Error in model.frame.default(Terms, newdata, na.action = na.action, xlev = object$xlevels) : 
  factor Certification has new levels DOW

This is my original code

set.seed(123)
train_index <- sample(2, 440, prob = c(0.7,0.3), replace = T)

train <- data[train_index == 1, ]
test <- data[train_index == 2, ]


linreg_model <- lm(formula = Price ~. , 
                    data = train)

#MAPE of training data
linreg_trainpreds <- linreg_model$fitted.values
err <- linreg_trainpreds - train$Price
abserr<- abs(err)
percabserr <- abserr / train$Price
mape <- mean(percabserr)
mape

#MAPE on testing data
linreg_testpreds <- predict(linreg_model, test)
err <- linreg_testpreds - test$Price
abserr<- abs(err)
percabserr <- abserr / test$Price
mape <- mean(percabserr)
mape

I expected to get value on MAPE testing set

  • I'm guessing that at least one of the variables in your data is categorical. That variable or those variables are where are your error is derived from. It's likely that your current seed has placed at least one of these factor levels entirely in the test data.
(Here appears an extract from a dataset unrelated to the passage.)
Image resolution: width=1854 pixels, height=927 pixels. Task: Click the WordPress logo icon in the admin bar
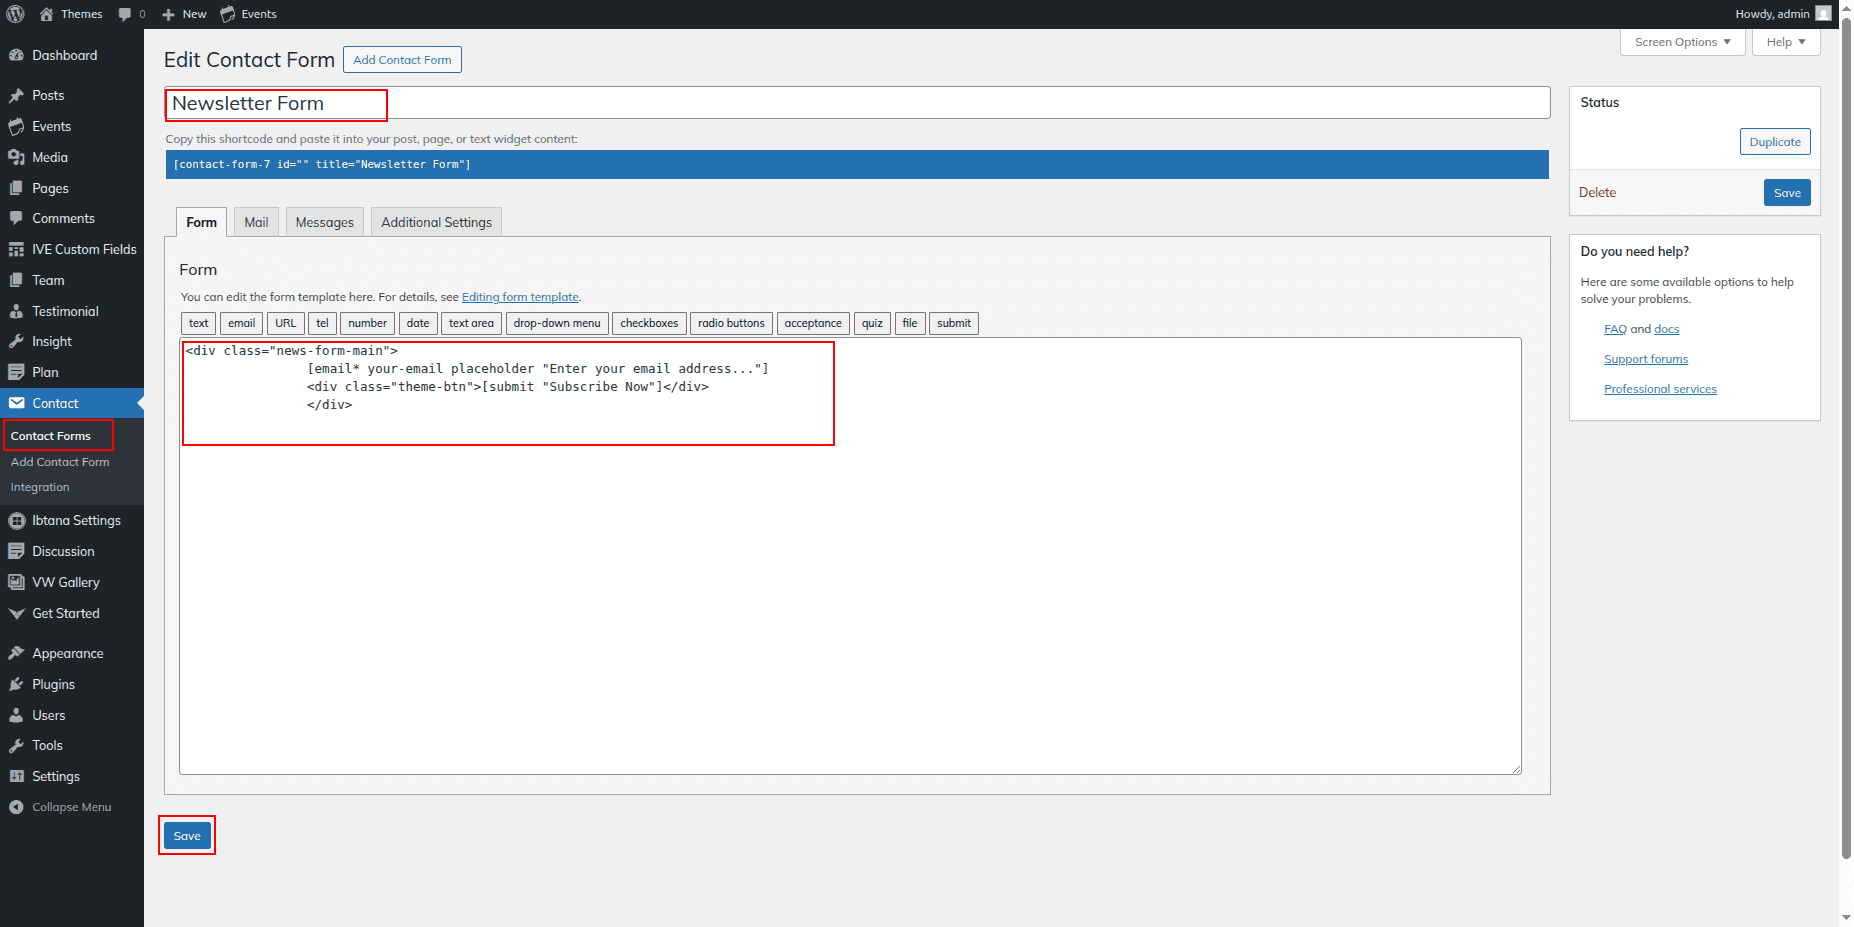(x=15, y=14)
It looks like you're new to SO; welcome to the community! If you want great answers quickly, it's best to make your question reproducible. For a better, more detailed answered, include your data from the output of `dput()` or `reprex::reprex()`. Check it out: [making R reproducible questions](https://stackoverflow.com/q/5963269). – Kat Nov 06 '22 at 15:24

0 Answers0